* **Dataset excerpts**

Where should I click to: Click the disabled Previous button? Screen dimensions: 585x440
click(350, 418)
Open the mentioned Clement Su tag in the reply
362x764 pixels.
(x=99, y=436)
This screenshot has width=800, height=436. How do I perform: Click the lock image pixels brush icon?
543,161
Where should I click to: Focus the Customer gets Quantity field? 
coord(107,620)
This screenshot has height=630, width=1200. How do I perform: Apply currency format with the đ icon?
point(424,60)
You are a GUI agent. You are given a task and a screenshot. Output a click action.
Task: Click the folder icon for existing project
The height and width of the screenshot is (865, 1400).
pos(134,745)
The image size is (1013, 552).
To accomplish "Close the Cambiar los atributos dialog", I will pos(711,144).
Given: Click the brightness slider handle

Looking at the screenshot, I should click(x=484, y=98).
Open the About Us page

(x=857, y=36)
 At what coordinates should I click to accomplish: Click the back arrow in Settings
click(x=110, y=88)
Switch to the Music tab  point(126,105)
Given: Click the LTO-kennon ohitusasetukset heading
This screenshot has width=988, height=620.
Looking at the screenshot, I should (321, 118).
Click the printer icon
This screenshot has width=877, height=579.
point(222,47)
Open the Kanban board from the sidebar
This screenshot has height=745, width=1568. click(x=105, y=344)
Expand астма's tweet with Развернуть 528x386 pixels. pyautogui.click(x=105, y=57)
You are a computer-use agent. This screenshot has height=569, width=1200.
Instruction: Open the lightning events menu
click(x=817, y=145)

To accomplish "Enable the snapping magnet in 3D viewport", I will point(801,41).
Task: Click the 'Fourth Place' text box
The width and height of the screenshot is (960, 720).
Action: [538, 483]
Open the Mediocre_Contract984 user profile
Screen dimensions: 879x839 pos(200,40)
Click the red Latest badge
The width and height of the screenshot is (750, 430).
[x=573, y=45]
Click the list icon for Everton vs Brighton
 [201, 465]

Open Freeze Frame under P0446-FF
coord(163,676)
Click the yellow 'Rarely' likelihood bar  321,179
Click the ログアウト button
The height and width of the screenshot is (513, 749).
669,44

* **What needs to be done**
The whole listing above, line by line, is to be retyped exactly.

* **Result below**
Where should I click to: Click the disabled Previous button? Screen dimensions: 585x440
click(350, 418)
Open the mentioned Clement Su tag in the reply
362x764 pixels.
(x=99, y=436)
This screenshot has width=800, height=436. How do I perform: Click the lock image pixels brush icon?
543,161
Where should I click to: Focus the Customer gets Quantity field? 
coord(107,620)
This screenshot has height=630, width=1200. How do I perform: Apply currency format with the đ icon?
point(424,60)
You are a GUI agent. You are given a task and a screenshot. Output a click action.
Task: Click the folder icon for existing project
The height and width of the screenshot is (865, 1400).
pos(134,745)
The image size is (1013, 552).
To accomplish "Close the Cambiar los atributos dialog", I will pos(711,144).
Given: Click the brightness slider handle

Looking at the screenshot, I should click(x=484, y=98).
Open the About Us page

(x=857, y=36)
 At what coordinates should I click to accomplish: Click the back arrow in Settings
click(x=110, y=88)
Switch to the Music tab  point(126,105)
Given: Click the LTO-kennon ohitusasetukset heading
This screenshot has width=988, height=620.
Looking at the screenshot, I should (321, 118).
Click the printer icon
This screenshot has width=877, height=579.
point(222,47)
Open the Kanban board from the sidebar
This screenshot has height=745, width=1568. click(x=105, y=344)
Expand астма's tweet with Развернуть 528x386 pixels. pyautogui.click(x=105, y=57)
You are a computer-use agent. This screenshot has height=569, width=1200.
Instruction: Open the lightning events menu
click(x=817, y=145)

To accomplish "Enable the snapping magnet in 3D viewport", I will point(801,41).
Task: Click the 'Fourth Place' text box
The width and height of the screenshot is (960, 720).
Action: [538, 483]
Open the Mediocre_Contract984 user profile
Screen dimensions: 879x839 pos(200,40)
Click the red Latest badge
The width and height of the screenshot is (750, 430).
[x=573, y=45]
Click the list icon for Everton vs Brighton
 [201, 465]

Open Freeze Frame under P0446-FF
coord(163,676)
Click the yellow 'Rarely' likelihood bar  321,179
Click the ログアウト button
The height and width of the screenshot is (513, 749).
669,44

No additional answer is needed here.